What is needed:
Look at the entries below and reproduce them exactly.

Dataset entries
****************

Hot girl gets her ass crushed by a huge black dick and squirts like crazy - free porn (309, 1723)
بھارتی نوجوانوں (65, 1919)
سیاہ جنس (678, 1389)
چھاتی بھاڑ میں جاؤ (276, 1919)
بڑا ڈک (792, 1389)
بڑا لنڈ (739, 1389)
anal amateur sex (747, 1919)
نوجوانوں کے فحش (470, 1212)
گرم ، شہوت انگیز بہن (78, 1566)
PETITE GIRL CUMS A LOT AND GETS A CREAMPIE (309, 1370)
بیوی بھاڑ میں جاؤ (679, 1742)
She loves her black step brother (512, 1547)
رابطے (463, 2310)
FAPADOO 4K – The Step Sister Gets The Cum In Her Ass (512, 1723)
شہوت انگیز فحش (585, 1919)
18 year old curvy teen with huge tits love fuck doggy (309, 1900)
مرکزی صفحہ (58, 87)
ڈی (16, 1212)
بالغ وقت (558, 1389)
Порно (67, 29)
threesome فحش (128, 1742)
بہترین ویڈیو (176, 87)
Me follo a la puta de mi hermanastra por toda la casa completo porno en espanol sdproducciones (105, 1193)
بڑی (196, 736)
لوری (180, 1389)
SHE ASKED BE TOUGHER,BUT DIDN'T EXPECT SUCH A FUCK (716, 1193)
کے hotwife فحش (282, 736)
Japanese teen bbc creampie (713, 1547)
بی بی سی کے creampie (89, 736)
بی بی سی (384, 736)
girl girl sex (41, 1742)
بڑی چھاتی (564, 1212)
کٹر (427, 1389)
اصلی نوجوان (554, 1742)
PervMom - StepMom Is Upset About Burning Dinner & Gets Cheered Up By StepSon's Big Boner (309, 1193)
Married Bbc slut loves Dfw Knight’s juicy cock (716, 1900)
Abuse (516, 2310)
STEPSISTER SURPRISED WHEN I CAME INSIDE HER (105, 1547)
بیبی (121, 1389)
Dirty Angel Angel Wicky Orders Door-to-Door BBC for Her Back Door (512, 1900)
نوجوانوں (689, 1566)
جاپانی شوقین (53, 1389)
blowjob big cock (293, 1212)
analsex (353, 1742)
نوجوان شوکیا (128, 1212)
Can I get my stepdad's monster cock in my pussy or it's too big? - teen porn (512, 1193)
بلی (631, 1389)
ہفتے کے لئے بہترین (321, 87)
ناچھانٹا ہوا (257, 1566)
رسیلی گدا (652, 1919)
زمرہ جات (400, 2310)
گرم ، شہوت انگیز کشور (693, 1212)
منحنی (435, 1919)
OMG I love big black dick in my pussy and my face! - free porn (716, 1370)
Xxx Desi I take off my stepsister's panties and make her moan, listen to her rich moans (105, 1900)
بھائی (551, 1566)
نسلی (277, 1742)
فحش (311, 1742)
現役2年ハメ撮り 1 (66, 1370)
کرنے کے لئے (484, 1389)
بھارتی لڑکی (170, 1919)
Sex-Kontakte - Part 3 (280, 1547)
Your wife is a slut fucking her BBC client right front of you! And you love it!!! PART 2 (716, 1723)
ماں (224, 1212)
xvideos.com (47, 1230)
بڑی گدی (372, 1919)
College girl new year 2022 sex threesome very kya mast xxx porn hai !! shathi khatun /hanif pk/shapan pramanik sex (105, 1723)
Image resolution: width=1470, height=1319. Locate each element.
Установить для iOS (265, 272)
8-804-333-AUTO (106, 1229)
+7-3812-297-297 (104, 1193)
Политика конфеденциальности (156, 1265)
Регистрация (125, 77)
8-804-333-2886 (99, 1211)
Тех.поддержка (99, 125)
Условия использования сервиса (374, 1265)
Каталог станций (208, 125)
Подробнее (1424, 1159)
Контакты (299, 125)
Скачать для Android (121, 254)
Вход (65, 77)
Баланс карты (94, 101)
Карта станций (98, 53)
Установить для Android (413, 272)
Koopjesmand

****************

Problem solution:
Hot girl gets her ass crushed by a huge black dick and squirts like crazy - free porn (309, 1723)
بھارتی نوجوانوں (65, 1919)
سیاہ جنس (678, 1389)
چھاتی بھاڑ میں جاؤ (276, 1919)
بڑا ڈک (792, 1389)
بڑا لنڈ (739, 1389)
anal amateur sex (747, 1919)
نوجوانوں کے فحش (470, 1212)
گرم ، شہوت انگیز بہن (78, 1566)
PETITE GIRL CUMS A LOT AND GETS A CREAMPIE (309, 1370)
بیوی بھاڑ میں جاؤ (679, 1742)
She loves her black step brother (512, 1547)
رابطے (463, 2310)
FAPADOO 4K – The Step Sister Gets The Cum In Her Ass (512, 1723)
شہوت انگیز فحش (585, 1919)
18 year old curvy teen with huge tits love fuck doggy (309, 1900)
مرکزی صفحہ (58, 87)
ڈی (16, 1212)
بالغ وقت (558, 1389)
Порно (67, 29)
threesome فحش (128, 1742)
بہترین ویڈیو (176, 87)
Me follo a la puta de mi hermanastra por toda la casa completo porno en espanol sdproducciones (105, 1193)
بڑی (196, 736)
لوری (180, 1389)
SHE ASKED BE TOUGHER,BUT DIDN'T EXPECT SUCH A FUCK (716, 1193)
کے hotwife فحش (282, 736)
Japanese teen bbc creampie (713, 1547)
بی بی سی کے creampie (89, 736)
بی بی سی (384, 736)
girl girl sex (41, 1742)
بڑی چھاتی (564, 1212)
کٹر (427, 1389)
اصلی نوجوان (554, 1742)
PervMom - StepMom Is Upset About Burning Dinner & Gets Cheered Up By StepSon's Big Boner (309, 1193)
Married Bbc slut loves Dfw Knight’s juicy cock (716, 1900)
Abuse (516, 2310)
STEPSISTER SURPRISED WHEN I CAME INSIDE HER (105, 1547)
بیبی (121, 1389)
Dirty Angel Angel Wicky Orders Door-to-Door BBC for Her Back Door (512, 1900)
نوجوانوں (689, 1566)
جاپانی شوقین (53, 1389)
blowjob big cock (293, 1212)
analsex (353, 1742)
نوجوان شوکیا (128, 1212)
Can I get my stepdad's monster cock in my pussy or it's too big? - teen porn (512, 1193)
بلی (631, 1389)
ہفتے کے لئے بہترین (321, 87)
ناچھانٹا ہوا (257, 1566)
رسیلی گدا (652, 1919)
زمرہ جات (400, 2310)
گرم ، شہوت انگیز کشور (693, 1212)
منحنی (435, 1919)
OMG I love big black dick in my pussy and my face! - free porn (716, 1370)
Xxx Desi I take off my stepsister's panties and make her moan, listen to her rich moans (105, 1900)
بھائی (551, 1566)
نسلی (277, 1742)
فحش (311, 1742)
現役2年ハメ撮り 1 (66, 1370)
کرنے کے لئے (484, 1389)
بھارتی لڑکی (170, 1919)
Sex-Kontakte - Part 3 (280, 1547)
Your wife is a slut fucking her BBC client right front of you! And you love it!!! PART 2 (716, 1723)
ماں (224, 1212)
xvideos.com (47, 1230)
بڑی گدی (372, 1919)
College girl new year 2022 sex threesome very kya mast xxx porn hai !! shathi khatun /hanif pk/shapan pramanik sex (105, 1723)
Image resolution: width=1470, height=1319. Locate each element.
Установить для iOS (265, 272)
8-804-333-AUTO (106, 1229)
+7-3812-297-297 (104, 1193)
Политика конфеденциальности (156, 1265)
Регистрация (125, 77)
8-804-333-2886 (99, 1211)
Тех.поддержка (99, 125)
Условия использования сервиса (374, 1265)
Каталог станций (208, 125)
Подробнее (1424, 1159)
Контакты (299, 125)
Скачать для Android (121, 254)
Вход (65, 77)
Баланс карты (94, 101)
Карта станций (98, 53)
Установить для Android (413, 272)
Koopjesmand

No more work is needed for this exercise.